Functional shift is the term we use for when a word takes on a new grammatical function (such as a noun coming to be used as a verb). In some cases this process proves irksome to people, who think that words such as contact and impact should have been satisfied with their lot in life, and not rocked the boat. However, an enormous number of our words have added (or discarded) parts of speech, and in many cases this process is not noticed. As an example of how quickly functional shift can take place let’s look at deadpan (“marked by an impassive matter-of-fact manner, style, or expression”), a word that came to English just over a century ago, and already occupies four distinct parts of speech.
Deadpan may be an adjective (“she responded with a deadpan voice”), an adverb (“he delivered his lines deadpan”), a noun (“I expected an emotional response, not a deadpan”), or a verb (“we deadpanned our way through the routine”). The word appears to have come from the language of actors in the early 20th century, when cinema was in its infancy.

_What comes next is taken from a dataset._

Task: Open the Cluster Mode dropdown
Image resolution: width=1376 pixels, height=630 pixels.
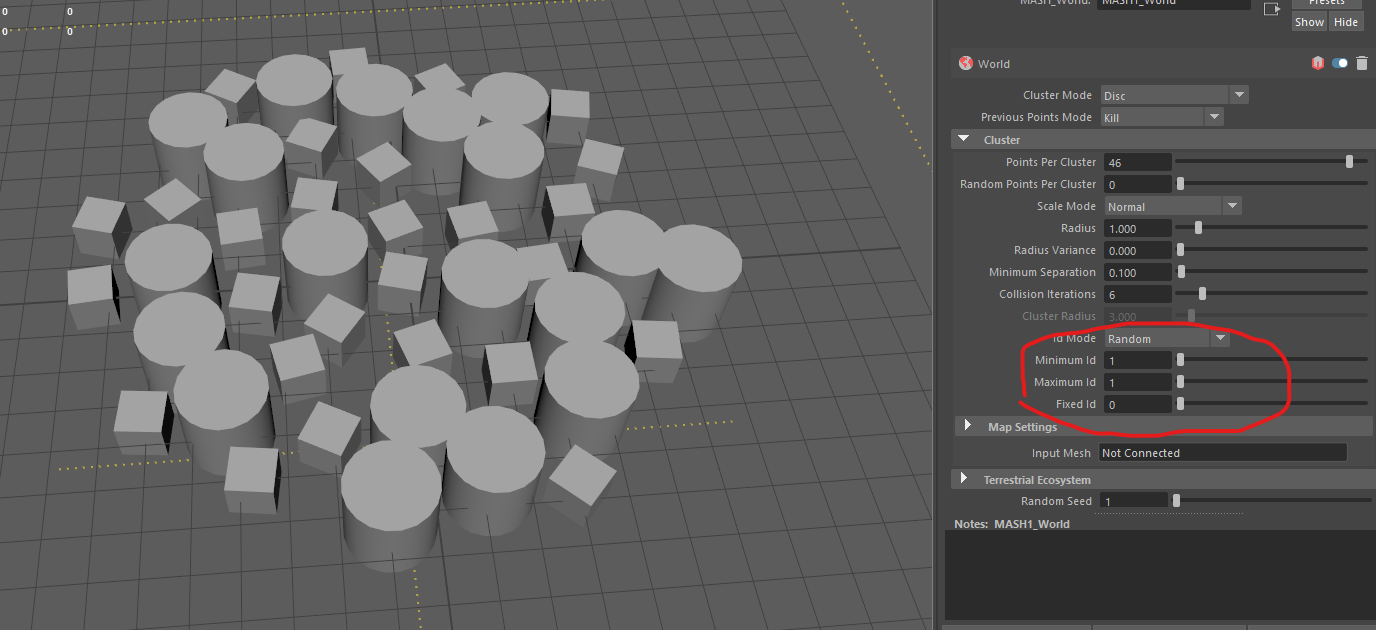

Besides that he had a trick of what the actors call “the dead pan.” He never cracked a smile, and would be the last men you would suspect was working a trick.
— The St. Louis Star and Times (St. Louis, MO), 20 Jan. 1915The leading roles are played by Lil Dagover and Walter Janssen, while The Stranger is played by Bernard Goetzke who goes right out after the record as the champion “dead pan” actor of the screen.
— Variety, 9 July, 1924These dead-pan boys, after frequent Palace appearances, still click with a snap. They have some new stuff, and the boneless ankle dancing banged.
— Variety, 23 Jul. 1924
The word may have started out referring to actors, but in the 1920s there was a marked tendency to employ it with boxers. This may have had something to do with sportswriters’ habit of assigning the sobriquet to Argentinian pugilist Luis Ángel Firpo.
They are telling many stories about Luis Firpo, known by some as the “Wild Bull of the Pampas,” and by others as “Dead Pan Louie,” called because of his always serious expression.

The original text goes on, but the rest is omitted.